Right. And those human beings, to the extent that there would be any basis to hale a foreigner into U.S. courts for acts committed in a foreign country against other foreigners, would be liable.
I don't see the distinction in the ATS.
My layman's impression is that the court goes out of its way to favor corporations. Somehow, there is always a reason.
It's a person, or it's not. Come on.
Not if you haven't passed a law against it, anyway
I got a bit confused myself, but despite a lot of talk about a cause of action found in international law, the finding seems to be as bernard saw it:
With the ATS, the First Congress provided a federal remedy for a narrow category of international-law violations committed by individuals. Whether, more than two centuries on, a similar remedy should be available against foreign corporations is similarly a decision that Congress must make.
Heads, corporations win, tails they still win.
You figure the sketchy, accountability-dodging corporate interests that worked so hard to put five conservatives on the Supreme Court do not deserve something for their efforts and checks?
They deserve to not have law imposed on them that wasn't passed by an American legislature, a concept that seems to elude you.
That's question-begging. The case is entirely about what the law imposes.
Your legal elitism is showing, Sarcastro. No way Finrod's a lawyer. No way s/he knows what s/he's talking about.
Et tu Kirkland?
Question for professor Adler or anyone else that may know.
Why is there so much discussion in many of the ATS cases about cause of action when it seems that there wouldn't be any personal jurisdiction even if there was? It seems that what much of the consternation comes from is answered by that. And the ATS couldn't have changed personal jurisdiction as that is constitutional in nature. I just don't see where many of the foreign corporations or even individuals can properly be hailed into our federal courts regardless of whether there is a cause of action under the ATS.
If you take the facts alleged and recited by Justice Kennedy as true for purposes of a rule 12(b)(2) motion, the court would have specific jurisdiction over the bank since the claims as alleged arise out of or relate to the bank's knowing, purposeful activities in the forum state, or perhaps out of its purposeful activities in the U.S. as made relevant by rule 4(k)(2). Although the bank would be free to contest those facts in a challenge to personal jurisdiction, it would have to submit to jurisdictional discovery; its 12(b)(6) motion forecloses any need for jurisdictional discovery. Worse from the bank's perspective, because the contested jurisdictional facts would be so closely intertwined with the contested merits facts, the court could in theory postpone their resolution until the close of all discovery, or even until trial.
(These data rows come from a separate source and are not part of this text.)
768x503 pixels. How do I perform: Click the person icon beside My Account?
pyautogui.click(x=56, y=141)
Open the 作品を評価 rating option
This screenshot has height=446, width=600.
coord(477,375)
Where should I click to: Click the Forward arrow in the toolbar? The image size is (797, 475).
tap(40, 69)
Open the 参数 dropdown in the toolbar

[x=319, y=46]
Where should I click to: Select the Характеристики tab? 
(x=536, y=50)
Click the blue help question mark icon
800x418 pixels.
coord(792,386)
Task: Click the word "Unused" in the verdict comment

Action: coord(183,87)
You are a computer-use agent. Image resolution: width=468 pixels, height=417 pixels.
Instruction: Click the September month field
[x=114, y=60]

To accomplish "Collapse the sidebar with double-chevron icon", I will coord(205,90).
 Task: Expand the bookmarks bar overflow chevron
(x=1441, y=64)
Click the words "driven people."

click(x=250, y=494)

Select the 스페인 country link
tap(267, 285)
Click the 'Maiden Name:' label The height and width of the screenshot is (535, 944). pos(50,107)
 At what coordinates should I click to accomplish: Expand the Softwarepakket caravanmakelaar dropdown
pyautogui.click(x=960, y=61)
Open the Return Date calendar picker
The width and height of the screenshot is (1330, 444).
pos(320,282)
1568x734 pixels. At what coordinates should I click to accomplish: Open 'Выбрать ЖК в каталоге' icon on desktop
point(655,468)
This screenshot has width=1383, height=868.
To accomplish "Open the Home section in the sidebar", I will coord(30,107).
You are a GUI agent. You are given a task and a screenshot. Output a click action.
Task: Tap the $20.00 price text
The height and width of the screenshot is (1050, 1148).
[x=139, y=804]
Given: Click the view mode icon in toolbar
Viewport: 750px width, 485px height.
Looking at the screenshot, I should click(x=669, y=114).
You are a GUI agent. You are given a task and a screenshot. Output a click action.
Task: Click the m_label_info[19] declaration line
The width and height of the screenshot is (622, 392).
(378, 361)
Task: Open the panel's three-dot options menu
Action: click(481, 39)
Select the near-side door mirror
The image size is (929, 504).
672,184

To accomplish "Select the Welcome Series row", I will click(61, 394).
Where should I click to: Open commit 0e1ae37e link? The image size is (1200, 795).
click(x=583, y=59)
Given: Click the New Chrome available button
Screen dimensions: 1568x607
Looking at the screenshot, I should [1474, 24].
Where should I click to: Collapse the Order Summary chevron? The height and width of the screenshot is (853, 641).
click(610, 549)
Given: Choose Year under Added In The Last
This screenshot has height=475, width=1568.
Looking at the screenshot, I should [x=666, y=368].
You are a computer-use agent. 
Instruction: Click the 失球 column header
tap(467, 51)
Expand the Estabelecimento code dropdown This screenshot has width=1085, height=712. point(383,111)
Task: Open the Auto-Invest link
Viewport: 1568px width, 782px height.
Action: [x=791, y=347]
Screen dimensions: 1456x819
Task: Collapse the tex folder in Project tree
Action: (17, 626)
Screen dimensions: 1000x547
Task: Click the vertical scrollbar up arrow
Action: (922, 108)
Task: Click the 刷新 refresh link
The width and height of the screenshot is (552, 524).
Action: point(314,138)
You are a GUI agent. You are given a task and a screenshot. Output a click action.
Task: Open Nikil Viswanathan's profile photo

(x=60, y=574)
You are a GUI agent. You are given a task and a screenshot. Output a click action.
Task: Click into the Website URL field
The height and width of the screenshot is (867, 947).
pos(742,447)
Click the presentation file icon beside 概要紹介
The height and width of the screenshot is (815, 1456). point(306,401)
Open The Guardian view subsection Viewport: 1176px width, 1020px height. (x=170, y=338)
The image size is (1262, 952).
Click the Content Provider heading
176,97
I understand Justices are entitled to express personal opinions, especially in concurrences. However, I think Justice Alito should have made clear that he was basing his legal opinion on corporate liability's not having been clearly authorized by the ATS, and made clear that his belief it is also a bad idea as a policy matter is a personal opinion rather than a legal one.
I have no dog in this fight and can live with either result, but for all the verbiage on both sides, I don't see how either side gets to where it ends up by staring at the ATS, which does not seem to me to address the question, and mulling over the past or current state of international law.
Anyone that is against US military Imperialism should be against US Judicial Imperialism. The idea that the US should intervene anytime there is a human rights abuse anywhere in the world isn't only a problem when its the military intervening.
And of course it opens us up to intervention by foreign courts too. Take as an example the Dakota Pipeline controversy, lets say that after the pipeline has all the permits issued and is cleared by the courts in the US, that someone files suit in Spain alleging that the pipeline violates the human rights of the Indians that live on the adjacent reservation. Why wouldn't Spain have just as many rights to involve itself in a purely domestic US controversy as what the plaintiffs are alleging in this case.
Even worse imagine Chinese or Russian courts asserting jurisdiction for "human rights" abuses in the US. Turkey already claims we are harboring a terrorist here.